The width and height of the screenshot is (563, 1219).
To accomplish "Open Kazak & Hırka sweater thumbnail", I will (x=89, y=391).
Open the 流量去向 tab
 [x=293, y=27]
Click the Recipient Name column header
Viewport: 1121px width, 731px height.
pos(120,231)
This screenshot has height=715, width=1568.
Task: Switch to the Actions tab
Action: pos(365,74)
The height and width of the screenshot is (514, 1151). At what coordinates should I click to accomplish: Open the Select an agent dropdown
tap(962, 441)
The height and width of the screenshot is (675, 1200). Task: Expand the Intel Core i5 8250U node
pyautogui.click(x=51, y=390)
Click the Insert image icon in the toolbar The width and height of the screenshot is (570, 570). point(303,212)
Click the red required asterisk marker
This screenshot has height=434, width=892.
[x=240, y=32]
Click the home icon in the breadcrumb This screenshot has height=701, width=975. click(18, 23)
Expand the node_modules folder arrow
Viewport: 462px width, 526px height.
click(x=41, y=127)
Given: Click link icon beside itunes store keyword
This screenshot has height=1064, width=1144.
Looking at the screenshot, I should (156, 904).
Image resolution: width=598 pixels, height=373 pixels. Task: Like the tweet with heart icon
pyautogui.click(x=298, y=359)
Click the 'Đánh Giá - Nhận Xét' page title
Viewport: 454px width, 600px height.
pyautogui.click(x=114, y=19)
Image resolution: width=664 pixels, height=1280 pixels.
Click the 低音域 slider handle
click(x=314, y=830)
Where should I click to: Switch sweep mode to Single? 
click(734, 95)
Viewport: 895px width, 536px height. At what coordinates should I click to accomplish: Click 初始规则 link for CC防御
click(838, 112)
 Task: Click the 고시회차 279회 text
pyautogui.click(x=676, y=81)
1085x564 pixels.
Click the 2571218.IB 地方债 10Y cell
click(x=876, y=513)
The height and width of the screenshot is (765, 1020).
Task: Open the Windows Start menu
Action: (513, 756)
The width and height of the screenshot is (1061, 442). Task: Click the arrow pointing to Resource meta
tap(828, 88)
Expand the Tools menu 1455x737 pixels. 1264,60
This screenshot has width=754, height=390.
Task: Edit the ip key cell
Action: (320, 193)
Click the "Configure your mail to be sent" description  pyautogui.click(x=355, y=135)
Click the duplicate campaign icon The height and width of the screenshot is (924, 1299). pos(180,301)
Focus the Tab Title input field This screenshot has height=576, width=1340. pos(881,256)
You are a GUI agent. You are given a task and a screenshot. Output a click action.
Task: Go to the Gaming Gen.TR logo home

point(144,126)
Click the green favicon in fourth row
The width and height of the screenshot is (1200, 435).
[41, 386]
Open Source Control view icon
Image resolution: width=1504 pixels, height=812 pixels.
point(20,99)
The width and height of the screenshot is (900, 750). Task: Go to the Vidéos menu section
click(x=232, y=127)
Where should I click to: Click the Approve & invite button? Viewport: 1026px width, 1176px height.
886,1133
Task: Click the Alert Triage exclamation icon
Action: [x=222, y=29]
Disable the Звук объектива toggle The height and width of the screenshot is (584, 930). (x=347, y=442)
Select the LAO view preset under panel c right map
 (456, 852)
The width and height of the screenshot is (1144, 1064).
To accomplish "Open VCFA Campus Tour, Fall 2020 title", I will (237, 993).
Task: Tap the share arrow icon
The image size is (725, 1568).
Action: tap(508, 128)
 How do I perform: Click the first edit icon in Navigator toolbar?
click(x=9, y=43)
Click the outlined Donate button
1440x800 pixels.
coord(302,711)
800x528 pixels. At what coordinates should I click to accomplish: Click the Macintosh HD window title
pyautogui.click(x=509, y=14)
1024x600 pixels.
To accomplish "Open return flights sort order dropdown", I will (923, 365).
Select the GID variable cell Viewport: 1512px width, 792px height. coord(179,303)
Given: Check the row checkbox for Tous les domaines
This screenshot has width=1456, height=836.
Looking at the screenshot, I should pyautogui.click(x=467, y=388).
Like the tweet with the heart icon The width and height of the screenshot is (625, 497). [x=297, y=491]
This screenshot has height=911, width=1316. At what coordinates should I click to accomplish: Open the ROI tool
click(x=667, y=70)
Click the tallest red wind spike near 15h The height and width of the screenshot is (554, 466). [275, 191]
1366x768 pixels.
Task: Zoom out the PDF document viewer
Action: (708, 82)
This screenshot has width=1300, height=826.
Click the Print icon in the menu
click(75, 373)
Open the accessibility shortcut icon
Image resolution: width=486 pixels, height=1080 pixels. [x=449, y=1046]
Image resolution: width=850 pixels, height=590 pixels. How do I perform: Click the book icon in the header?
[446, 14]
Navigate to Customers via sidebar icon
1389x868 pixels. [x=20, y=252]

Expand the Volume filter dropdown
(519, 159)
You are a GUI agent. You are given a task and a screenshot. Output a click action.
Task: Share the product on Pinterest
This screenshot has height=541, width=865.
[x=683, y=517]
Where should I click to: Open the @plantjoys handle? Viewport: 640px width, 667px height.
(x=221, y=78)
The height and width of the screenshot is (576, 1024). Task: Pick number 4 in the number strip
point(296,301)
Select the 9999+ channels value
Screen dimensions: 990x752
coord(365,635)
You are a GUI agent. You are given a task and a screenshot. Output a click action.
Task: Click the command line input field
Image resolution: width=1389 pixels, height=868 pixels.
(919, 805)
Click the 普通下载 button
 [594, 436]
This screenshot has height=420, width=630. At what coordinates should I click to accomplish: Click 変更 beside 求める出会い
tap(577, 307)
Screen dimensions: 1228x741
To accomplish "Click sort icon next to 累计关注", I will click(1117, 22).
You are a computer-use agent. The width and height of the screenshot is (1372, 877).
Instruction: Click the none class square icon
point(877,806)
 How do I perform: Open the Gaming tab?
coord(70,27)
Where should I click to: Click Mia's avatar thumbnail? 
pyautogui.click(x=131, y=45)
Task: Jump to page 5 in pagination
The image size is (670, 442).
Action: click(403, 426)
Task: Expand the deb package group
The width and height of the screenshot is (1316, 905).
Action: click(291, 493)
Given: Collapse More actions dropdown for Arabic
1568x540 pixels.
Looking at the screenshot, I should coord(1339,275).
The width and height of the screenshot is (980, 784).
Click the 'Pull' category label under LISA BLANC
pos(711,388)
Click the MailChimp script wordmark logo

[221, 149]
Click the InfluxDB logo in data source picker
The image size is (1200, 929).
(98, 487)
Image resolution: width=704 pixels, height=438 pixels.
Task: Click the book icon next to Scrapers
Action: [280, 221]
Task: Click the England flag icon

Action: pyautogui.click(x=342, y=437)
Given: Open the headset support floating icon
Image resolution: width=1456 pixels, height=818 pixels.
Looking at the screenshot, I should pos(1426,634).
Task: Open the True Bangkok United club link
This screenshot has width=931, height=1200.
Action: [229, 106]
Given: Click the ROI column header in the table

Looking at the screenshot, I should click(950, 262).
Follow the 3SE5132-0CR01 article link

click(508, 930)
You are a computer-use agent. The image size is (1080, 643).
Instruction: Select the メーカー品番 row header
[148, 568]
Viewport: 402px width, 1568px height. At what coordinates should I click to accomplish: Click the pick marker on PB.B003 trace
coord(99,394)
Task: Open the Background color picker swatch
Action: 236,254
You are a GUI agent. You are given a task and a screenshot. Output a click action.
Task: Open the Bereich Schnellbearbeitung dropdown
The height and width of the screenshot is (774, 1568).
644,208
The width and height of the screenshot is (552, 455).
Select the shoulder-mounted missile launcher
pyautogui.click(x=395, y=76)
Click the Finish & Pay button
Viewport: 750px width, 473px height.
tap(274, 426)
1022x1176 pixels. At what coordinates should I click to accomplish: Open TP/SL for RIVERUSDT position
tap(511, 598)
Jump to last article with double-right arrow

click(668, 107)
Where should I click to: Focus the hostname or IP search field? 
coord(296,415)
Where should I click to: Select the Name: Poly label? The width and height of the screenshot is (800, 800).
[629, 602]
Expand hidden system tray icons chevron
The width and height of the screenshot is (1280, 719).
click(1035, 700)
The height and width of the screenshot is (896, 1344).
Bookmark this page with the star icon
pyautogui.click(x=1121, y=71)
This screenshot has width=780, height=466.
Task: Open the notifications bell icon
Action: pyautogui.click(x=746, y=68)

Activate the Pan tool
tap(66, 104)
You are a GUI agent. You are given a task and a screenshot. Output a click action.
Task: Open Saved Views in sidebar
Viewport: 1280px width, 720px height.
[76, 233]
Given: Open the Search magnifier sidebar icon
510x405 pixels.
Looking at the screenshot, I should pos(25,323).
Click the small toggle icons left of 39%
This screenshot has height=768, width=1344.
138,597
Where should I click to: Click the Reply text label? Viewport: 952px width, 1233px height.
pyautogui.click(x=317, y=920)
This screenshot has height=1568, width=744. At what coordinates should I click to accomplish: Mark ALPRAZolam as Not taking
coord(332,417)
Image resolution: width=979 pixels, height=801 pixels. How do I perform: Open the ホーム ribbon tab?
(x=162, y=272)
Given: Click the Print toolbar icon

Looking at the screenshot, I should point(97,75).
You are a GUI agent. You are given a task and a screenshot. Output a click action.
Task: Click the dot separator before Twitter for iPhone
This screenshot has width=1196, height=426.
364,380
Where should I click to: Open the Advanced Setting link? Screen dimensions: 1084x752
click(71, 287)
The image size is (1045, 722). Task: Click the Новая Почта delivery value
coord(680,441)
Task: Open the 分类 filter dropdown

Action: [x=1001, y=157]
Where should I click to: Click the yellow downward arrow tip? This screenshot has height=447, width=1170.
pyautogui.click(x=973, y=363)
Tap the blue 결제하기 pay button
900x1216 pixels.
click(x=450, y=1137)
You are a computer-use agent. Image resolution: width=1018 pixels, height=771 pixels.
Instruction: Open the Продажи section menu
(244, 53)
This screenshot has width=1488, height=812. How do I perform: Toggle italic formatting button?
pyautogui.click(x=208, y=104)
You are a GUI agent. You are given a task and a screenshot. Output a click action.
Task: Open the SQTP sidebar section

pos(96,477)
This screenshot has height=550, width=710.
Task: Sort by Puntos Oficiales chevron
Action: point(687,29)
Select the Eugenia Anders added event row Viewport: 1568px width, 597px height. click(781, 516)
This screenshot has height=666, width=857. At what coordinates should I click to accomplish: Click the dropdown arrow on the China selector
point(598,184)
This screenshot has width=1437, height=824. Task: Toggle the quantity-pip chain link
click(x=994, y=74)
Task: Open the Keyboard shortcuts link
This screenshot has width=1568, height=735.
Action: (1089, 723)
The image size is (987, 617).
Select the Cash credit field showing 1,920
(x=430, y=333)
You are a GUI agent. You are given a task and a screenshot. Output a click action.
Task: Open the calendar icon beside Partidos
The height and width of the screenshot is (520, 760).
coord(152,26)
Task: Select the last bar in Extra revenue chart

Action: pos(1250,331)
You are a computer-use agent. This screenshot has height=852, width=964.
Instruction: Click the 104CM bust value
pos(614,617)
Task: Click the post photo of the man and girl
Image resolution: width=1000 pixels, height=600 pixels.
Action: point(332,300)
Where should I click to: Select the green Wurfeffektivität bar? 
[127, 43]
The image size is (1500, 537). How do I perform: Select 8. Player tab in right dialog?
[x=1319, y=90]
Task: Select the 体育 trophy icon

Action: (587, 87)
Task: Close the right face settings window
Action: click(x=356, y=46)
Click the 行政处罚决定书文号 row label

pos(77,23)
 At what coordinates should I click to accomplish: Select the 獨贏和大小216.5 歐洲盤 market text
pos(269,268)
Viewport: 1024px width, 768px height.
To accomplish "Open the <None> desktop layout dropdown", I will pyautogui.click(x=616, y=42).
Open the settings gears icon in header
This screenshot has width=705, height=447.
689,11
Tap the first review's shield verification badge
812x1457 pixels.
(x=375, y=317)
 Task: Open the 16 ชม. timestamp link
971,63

********************

WHAT TO DO: Only a number is wanted here: the count of lines above that hold the word "input".

TASK RESULT: 2